Betelvine is a major source of livelihood in Purba Medinipur district, particularly in Tamluk and Contai subdivisions. Betelvine production in 2008-09 was the highest amongst all the districts and was around a third of the total state production. In 2008–09, Purba Mednipur produced 2,789 tonnes of cashew nuts from 3,340 hectares of land.

| Concentration of Handicraft Activities in CD Blocks |
| * Horn Craft - Kolaghat * Pata Chitra - Chandipur, Nandakumar * Sea Shell – Ramnagar I & II * Mat & Mat Diversified Products – Ramnagar I, Egra I & II, Patashpur I * Brass & Bell Metal – Ramnagar I, Mahisadal, Patashpur II, Egra I * Diversified Jute Products – Ramnagar II, Nandakumar, Kolaghat, Shahid Matangini * Cane & Bamboo Products - Chandipur, Nandakumar, Kolaghat, Shahid Matangini * Sola Craft - Tamluk, Kolaghat * Pottery/Terracotta - Panskura, Tamluk, Sahid Matangini, Nandakumar * Wood Craft - Tamluk * Zari work- Sutahta, Mahisadal, Haldia, Nandakumar Source: District Human Development Report, Purba Medinipur, Page 97 |

===Pisciculture===
Purba Medinipur's net district domestic product derives one fifth of its earnings from fisheries, the highest amongst all the districts of West Bengal. The nett area available for effective pisciculture in Egra I CD Block in 2013-14 was 735.15 hectares. 1,990 persons were engaged in the profession and approximate annual production was 28,009 quintals.

===Banking===
In 2013–14, Egra I CD Block had offices of 6 commercial banks and 1 gramin bank.

===Backward Regions Grant Fund===
Medinipur East district is listed as a backward region and receives financial support from the Backward Regions Grant Fund. The fund, created by the Government of India, is designed to redress regional imbalances in development. As of 2012, 272 districts across the country were listed under this scheme. The list includes 11 districts of West Bengal.

==Transport==
Egra I CD Block has 13 originating/ terminating bus routes. The nearest railway station is 23 km from the CD Block headquarters.

SH 5 connecting Rupnarayanpur (in Bardhaman district) and Junput (in Purba Medinipur district) passes through Egra.

==Education==
In 2013–14, Egra I CD Block had 105 primary schools with 6,951 students, 25 middle schools with 2,704 students, 10 high schools with 7,620 students and 11 higher secondary schools with 15,037 students. Egra I CD Block had 310 institutions for special and non-formal education with 11,801 students.

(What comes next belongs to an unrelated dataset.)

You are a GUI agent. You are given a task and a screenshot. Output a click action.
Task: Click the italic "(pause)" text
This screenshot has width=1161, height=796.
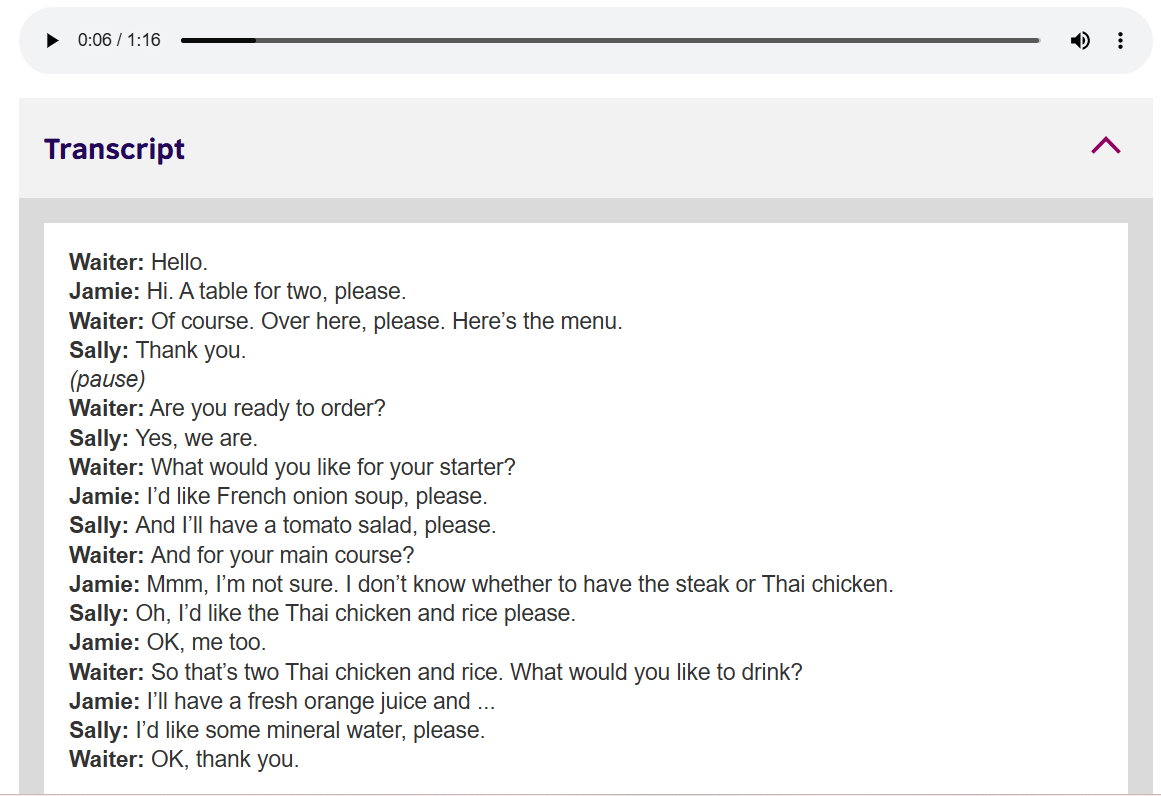[107, 380]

As per the 2011 census, in Egra I CD block, amongst the 123 inhabited villages, 12 villages did not have a school, 38 villages had two or more primary schools, 38 villages had at least 1 primary and 1 middle school and 21 villages had at least 1 middle and 1 secondary school.

Egra Sarada Shashi Bhusan College was established at Egra (a municipal city outside this CD block) in 1968.

==Healthcare==
In 2014, Egra I CD Block had 1 block primary health centre, 2 primary health centres and 1 nursing home with total 20 beds and 6 doctors (excluding private bodies). It had 25 family welfare sub centres. 439 patients were treated indoor and 45,786 patients were treated outdoor in the hospitals, health centres and subcentres of the CD Block.

Ramchandrapur Block Primary Health Centre at Ramchandrapur, PO Kharbandhi (with 10 beds) is the main medical facility in Egra I CD block. There are primary health centres at Chatla (with 2 beds) and Kasabagola, PO Panchrol (with 2 beds).